# [Source document]
★ ★ ★ ★
Being that the coach of the LSU Tigers’ Women’s Basketball team was the head coach of the UCLA Bruins’ Women’s Basketball team from 2008-2011, thus knowing the UCLA players and their strengths and weaknesses, I can’t say that I’m surprised at what transpired in Baton Rouge, LA when UCLA faced that SEC school.
Though guard Markel Walker returned from thumb surgery, scoring 11 points, LSU took advantage of ten Bruin turnovers in the game’s first ten minutes, led 30-20 at halftime, and never looked back as they beat UCLA rather convincingly, 58-41.
Cori Close’s two standout players, Atone Nyingifa and Rebekah Garner, were pretty much contained by the Tigers as Nyingifa scored a mere six points and Gardner eight, both way under their 16 points a game each.
“The advantage was on LSU’s side because their emotions were on their staff while ours were with our players’” Close said after the game.
I think the fact that the game was held in Baton Rouge, which along with the rest of the SEC is a hostile environment to opponents, played a part in this loss as well.
★ ★ ★ ★
# [Input data]
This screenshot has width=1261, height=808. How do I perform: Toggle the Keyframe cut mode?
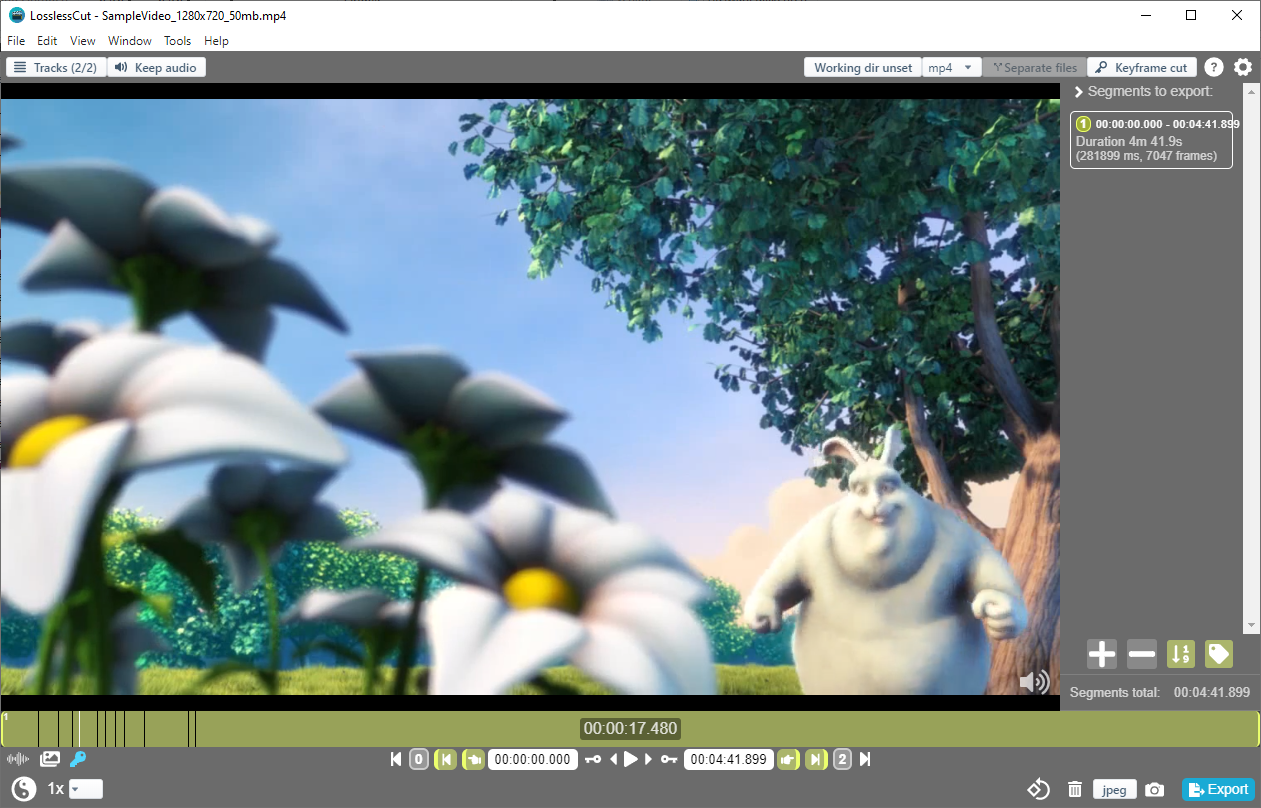point(1141,68)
★ ★ ★ ★
# [Aim of the task]
Using the women's basketball game report, answer these:
(a) What was the score at halftime?
(b) How many points did Markel Walker score?
(c) During which years was LSU's coach the head coach of UCLA's women's team?
Rely only on the women's basketball game report, not on the material.

# [Response to this exercise]
(a) LSU led 30-20.
(b) 11 points.
(c) 2008-2011.